Repeat the data precisely as given.

(Dataset entries)
****************

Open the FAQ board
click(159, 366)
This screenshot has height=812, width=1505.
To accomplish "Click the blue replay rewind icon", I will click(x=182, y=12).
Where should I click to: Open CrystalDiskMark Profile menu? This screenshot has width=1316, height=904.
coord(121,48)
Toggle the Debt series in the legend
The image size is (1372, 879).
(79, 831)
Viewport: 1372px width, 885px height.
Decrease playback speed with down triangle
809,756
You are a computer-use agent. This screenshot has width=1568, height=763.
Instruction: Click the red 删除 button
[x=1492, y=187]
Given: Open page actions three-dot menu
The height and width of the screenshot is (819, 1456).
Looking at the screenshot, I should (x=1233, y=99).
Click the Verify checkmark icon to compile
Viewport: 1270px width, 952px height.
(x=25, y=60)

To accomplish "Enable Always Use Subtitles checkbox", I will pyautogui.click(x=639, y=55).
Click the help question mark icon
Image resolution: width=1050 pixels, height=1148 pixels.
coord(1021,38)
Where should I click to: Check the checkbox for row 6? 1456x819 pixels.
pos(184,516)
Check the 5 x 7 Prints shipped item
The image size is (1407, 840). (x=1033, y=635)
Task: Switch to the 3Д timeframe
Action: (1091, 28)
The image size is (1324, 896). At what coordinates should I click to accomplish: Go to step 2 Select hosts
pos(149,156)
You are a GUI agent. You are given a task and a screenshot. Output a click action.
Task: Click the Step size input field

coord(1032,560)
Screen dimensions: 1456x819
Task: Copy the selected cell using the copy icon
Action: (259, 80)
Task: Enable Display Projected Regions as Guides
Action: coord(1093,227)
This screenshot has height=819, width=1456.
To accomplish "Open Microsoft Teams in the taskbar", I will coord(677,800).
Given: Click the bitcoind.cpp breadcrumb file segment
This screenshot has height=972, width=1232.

****************

[TASK RESULT]
Open the FAQ board
click(159, 366)
This screenshot has height=812, width=1505.
To accomplish "Click the blue replay rewind icon", I will click(x=182, y=12).
Where should I click to: Open CrystalDiskMark Profile menu? This screenshot has width=1316, height=904.
coord(121,48)
Toggle the Debt series in the legend
The image size is (1372, 879).
(79, 831)
Viewport: 1372px width, 885px height.
Decrease playback speed with down triangle
809,756
You are a computer-use agent. This screenshot has width=1568, height=763.
Instruction: Click the red 删除 button
[x=1492, y=187]
Given: Open page actions three-dot menu
The height and width of the screenshot is (819, 1456).
Looking at the screenshot, I should (x=1233, y=99).
Click the Verify checkmark icon to compile
Viewport: 1270px width, 952px height.
(x=25, y=60)

To accomplish "Enable Always Use Subtitles checkbox", I will pyautogui.click(x=639, y=55).
Click the help question mark icon
Image resolution: width=1050 pixels, height=1148 pixels.
coord(1021,38)
Where should I click to: Check the checkbox for row 6? 1456x819 pixels.
pos(184,516)
Check the 5 x 7 Prints shipped item
The image size is (1407, 840). (x=1033, y=635)
Task: Switch to the 3Д timeframe
Action: (1091, 28)
The image size is (1324, 896). At what coordinates should I click to accomplish: Go to step 2 Select hosts
pos(149,156)
You are a GUI agent. You are given a task and a screenshot. Output a click action.
Task: Click the Step size input field

coord(1032,560)
Screen dimensions: 1456x819
Task: Copy the selected cell using the copy icon
Action: (259, 80)
Task: Enable Display Projected Regions as Guides
Action: coord(1093,227)
This screenshot has height=819, width=1456.
To accomplish "Open Microsoft Teams in the taskbar", I will coord(677,800).
Given: Click the bitcoind.cpp breadcrumb file segment
This screenshot has height=972, width=1232.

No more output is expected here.